My doctor’s practice schedules a pre-op appointment a week or two before the procedure. What to expect at this appointment:

  • Your doctor will clearly explain the steps of the procedure from start to finish so you understand what will be happening.
  • Your doctor will clearly explain what needs to happen in the days before the procedure and what to expect in recovery.
  • Your doctor will go through the risks associate with this procedure (as with any procedure there are always risks)
  • You will sign a scary document containing all of the above things and basically stating that you understand exactly what you’re getting into- I asked for a copy of this for my records. This is pretty standard practice for any surgical procedure.
  • You will be able to ask any questions of your own.
  • At this point you can also schedule your post-op appointment, which is usually a few weeks after your surgery.

Questions to ask:

  • How long is the recovery time?
  • What are the physical side effects and how long will they last?
  • Can I eat after the procedure?
  • When can I nurse after the procedure (if applicable)?
  • Will there be a pump available at the hospital if I need it (if applicable?)?
  • What is a available for me for pain management?
  • How long will I be out of work (if applicable)?
  • Is there anything I shouldn’t be doing and for how long?
  • What will I need to do to care for the incision sites?
  • What do I need to look out for in recovery and when should I be worried?
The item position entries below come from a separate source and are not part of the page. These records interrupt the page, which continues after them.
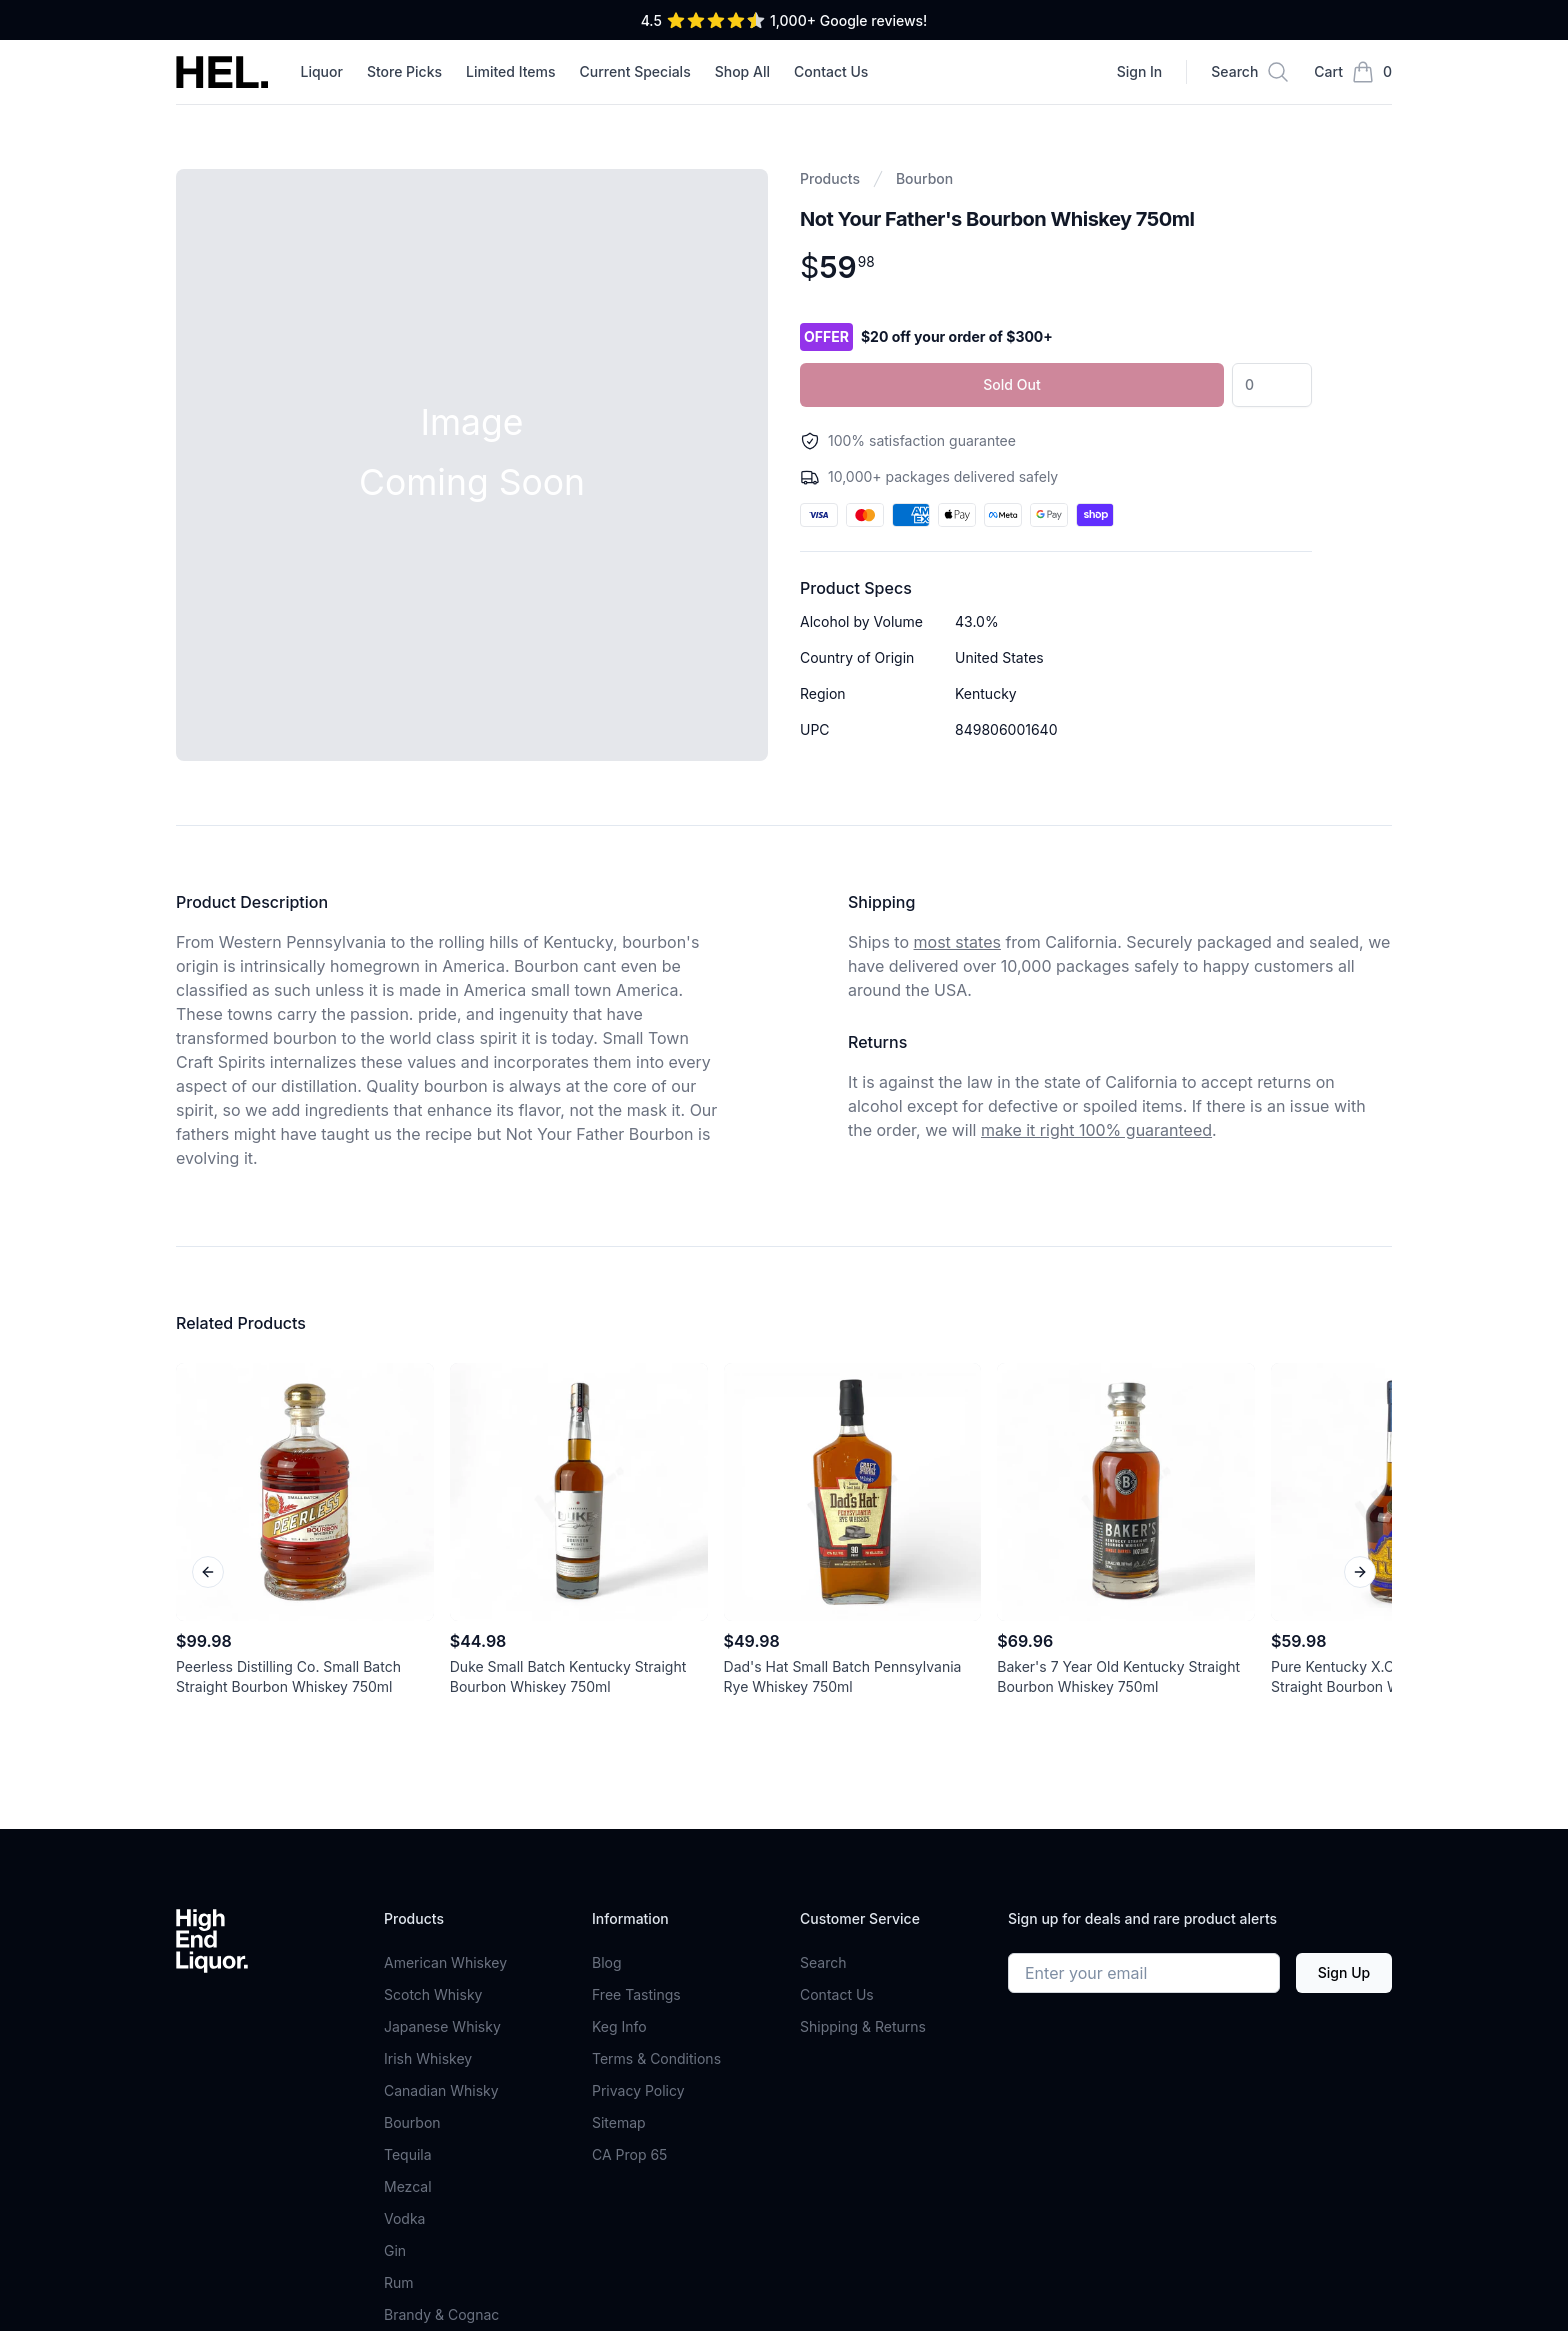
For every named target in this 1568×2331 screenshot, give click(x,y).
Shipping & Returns (863, 2026)
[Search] (1250, 72)
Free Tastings (636, 1994)
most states (957, 942)
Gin (395, 2250)
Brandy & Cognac (441, 2314)
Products (830, 178)
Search (823, 1962)
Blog (607, 1962)
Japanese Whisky (442, 2026)
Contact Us (831, 71)
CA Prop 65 (629, 2154)
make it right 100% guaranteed (1096, 1130)
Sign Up (1344, 1972)
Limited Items (511, 71)
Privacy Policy (638, 2090)
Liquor (321, 71)
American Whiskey (445, 1962)
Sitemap (619, 2122)
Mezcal (408, 2186)
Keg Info (619, 2026)
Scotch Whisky (433, 1994)
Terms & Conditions (656, 2058)
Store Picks (404, 71)
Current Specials (635, 71)
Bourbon (924, 178)
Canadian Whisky (441, 2090)
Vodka (404, 2218)
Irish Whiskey (428, 2058)
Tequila (408, 2154)
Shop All (742, 71)
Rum (399, 2282)
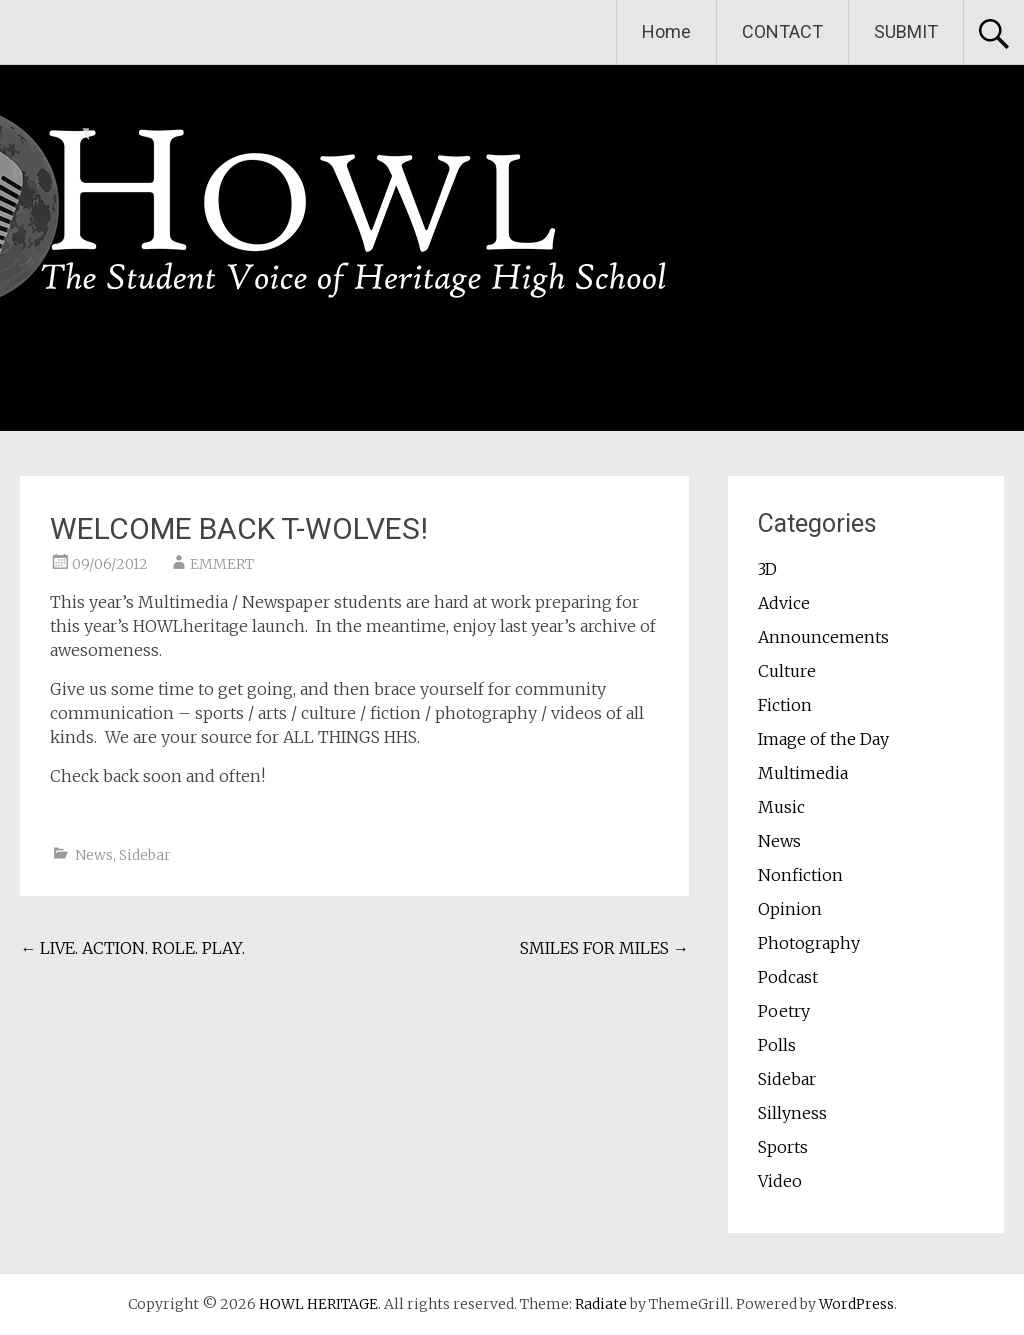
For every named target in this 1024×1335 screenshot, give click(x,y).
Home (666, 31)
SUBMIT (906, 31)
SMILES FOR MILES (604, 948)
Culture (787, 671)
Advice (784, 603)
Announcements (823, 637)
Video (780, 1181)
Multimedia (803, 773)
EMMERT (222, 564)
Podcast (788, 977)
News (94, 855)
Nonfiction (800, 875)
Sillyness (792, 1113)
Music (781, 807)
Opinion (790, 909)
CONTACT (782, 31)
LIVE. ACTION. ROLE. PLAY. (132, 948)
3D (767, 569)
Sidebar (145, 855)
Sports (783, 1147)
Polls (777, 1045)
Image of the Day (823, 739)
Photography (809, 943)
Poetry (784, 1011)
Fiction (785, 705)
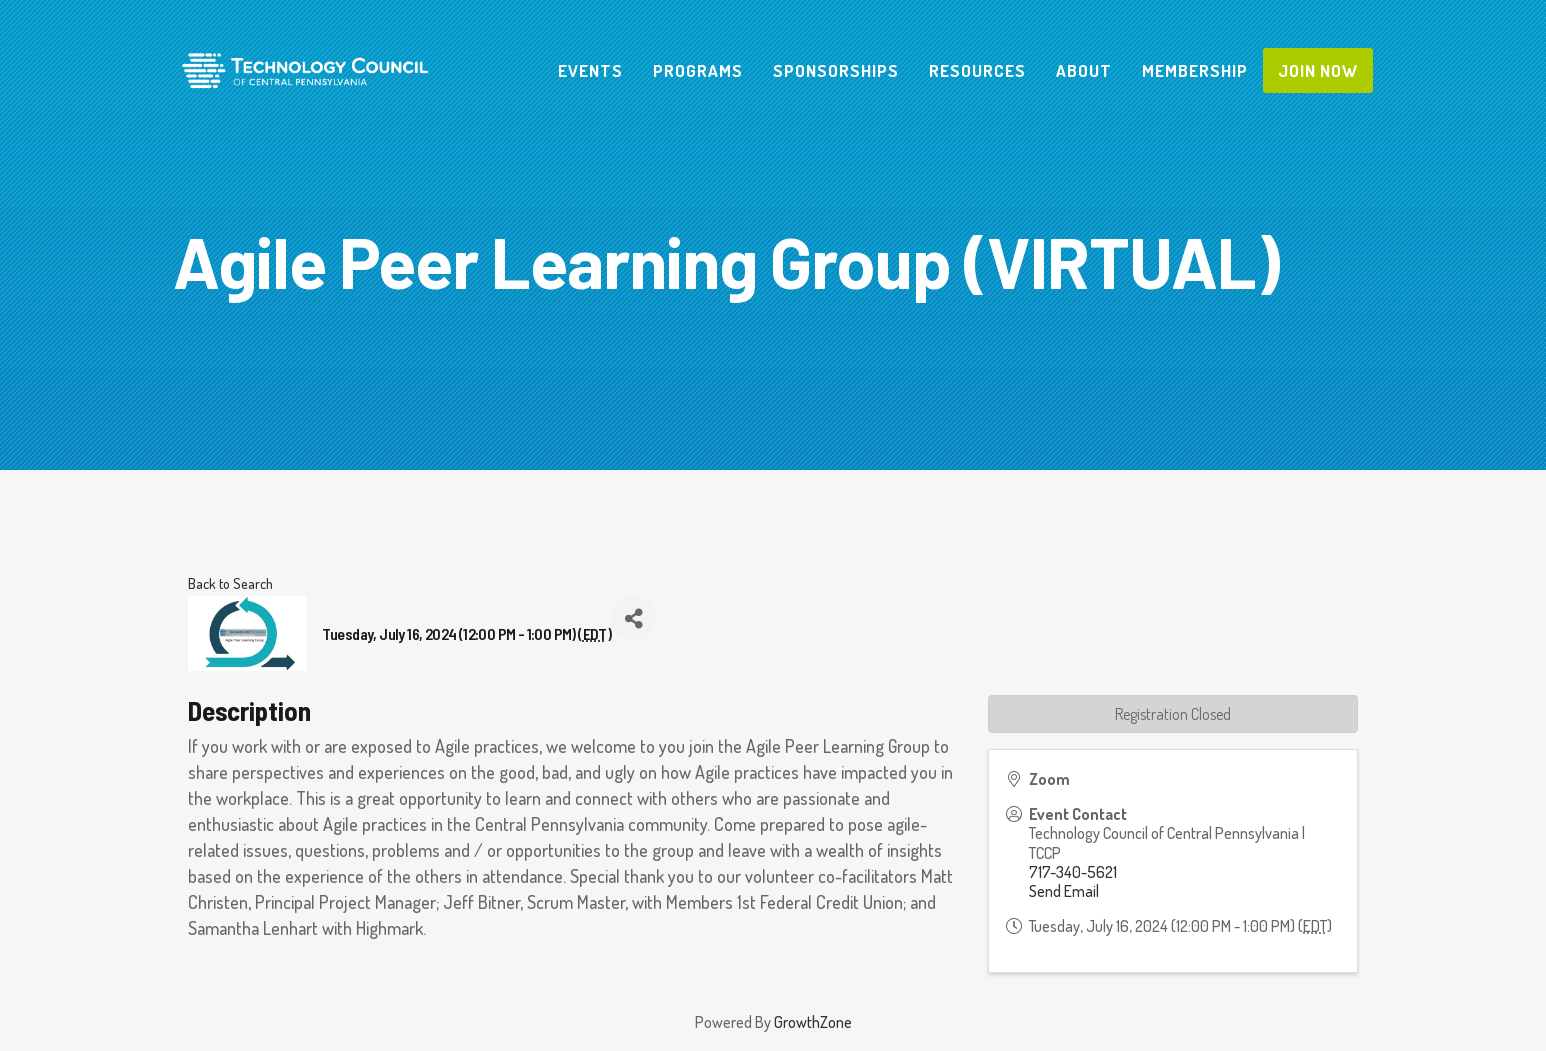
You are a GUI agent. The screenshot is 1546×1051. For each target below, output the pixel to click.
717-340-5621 (1073, 872)
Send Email (1064, 891)
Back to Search (230, 583)
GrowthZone (813, 1022)
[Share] (633, 618)
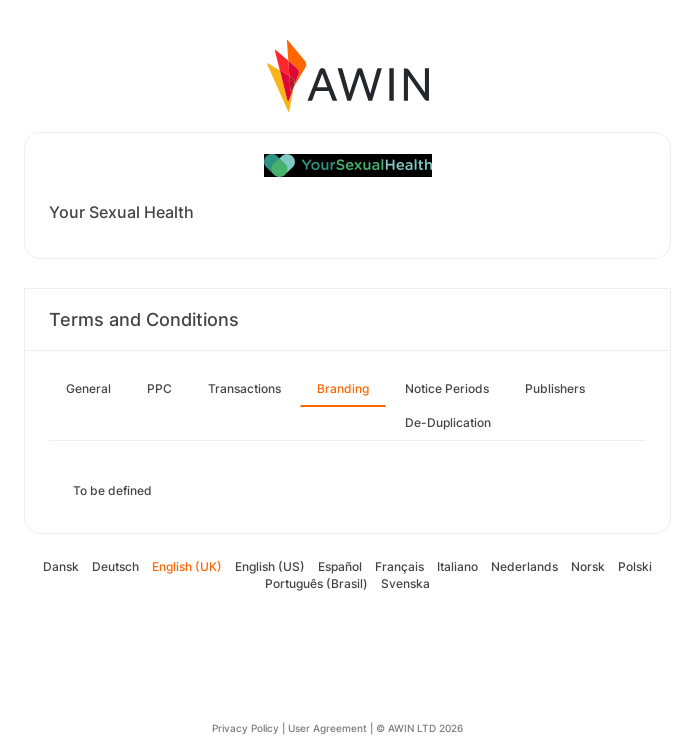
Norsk (588, 566)
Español (340, 566)
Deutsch (115, 566)
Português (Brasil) (316, 583)
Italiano (457, 566)
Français (399, 566)
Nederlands (524, 566)
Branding (343, 388)
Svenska (405, 583)
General (88, 388)
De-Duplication (448, 422)
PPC (159, 388)
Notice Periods (447, 388)
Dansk (61, 566)
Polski (635, 566)
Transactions (244, 388)
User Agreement (327, 728)
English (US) (270, 566)
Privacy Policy (245, 728)
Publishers (555, 388)
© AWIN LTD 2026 (419, 728)
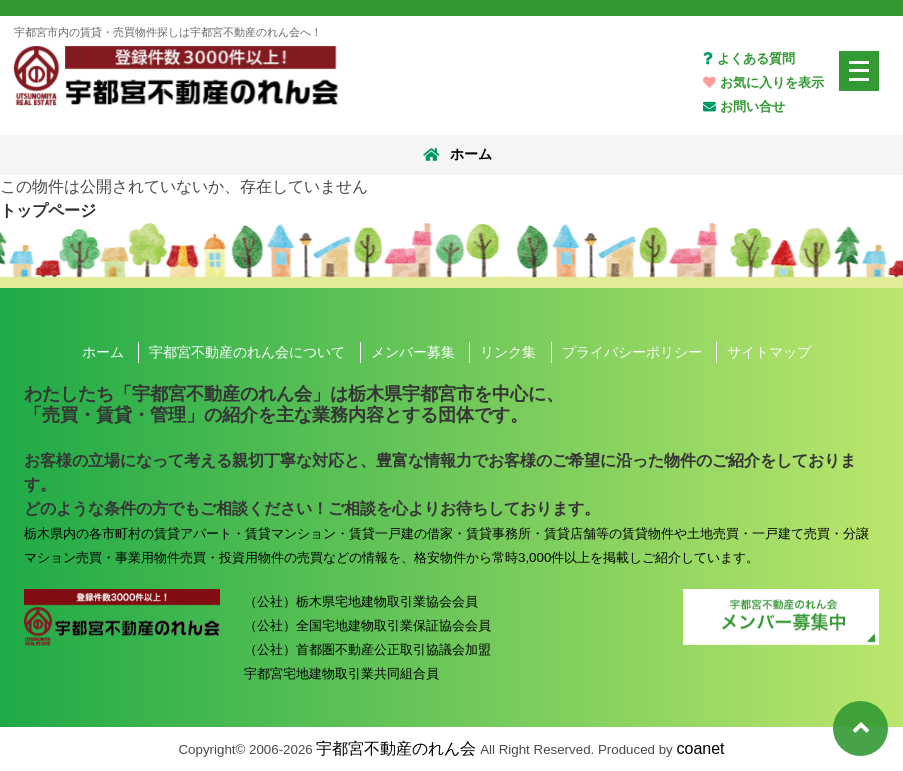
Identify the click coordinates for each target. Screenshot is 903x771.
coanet (701, 748)
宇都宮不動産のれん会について (247, 352)
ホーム (455, 155)
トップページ (48, 210)
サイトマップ (769, 352)
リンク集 (508, 352)
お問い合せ (744, 106)
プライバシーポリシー (632, 352)
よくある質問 (749, 58)
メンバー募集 (413, 352)
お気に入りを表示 (763, 82)
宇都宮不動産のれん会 (396, 748)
The next steps leading up to your surgery day:

  • I was sent a packet of information to fill out and send into the hospital (which I completely failed at- I ended up bringing it with me the day of and they had no problem with this).
  • I had to get blood work done at a local lab a few days prior to surgery (I also failed at this and accidentally got it done about a week before- luckily my doctor was understanding of my apparent lack of reading comprehension and said it wasn’t a problem to use the blood work I got too early).
  • I had to call a certain number during a specific window of time the day before the surgery to find out my exact arrival and surgery times.
  • Make sure if you’re sick you call your doctor and inform them, as this can compromise your surgery (I had a sinus infection for weeks prior and started amoxicillin 3 days prior to my surgery. The decision was made the day before to move forward based on how I was feeling and the fact that the antibiotic had worked. I was able to take a tiny sip of water to take my pill the morning of the surgery but that was it. Every situation is different, so stay in close contact with your doctor if you fall ill in the days leading up).
  • As with most surgeries, you”ll need to fast starting at midnight the night before.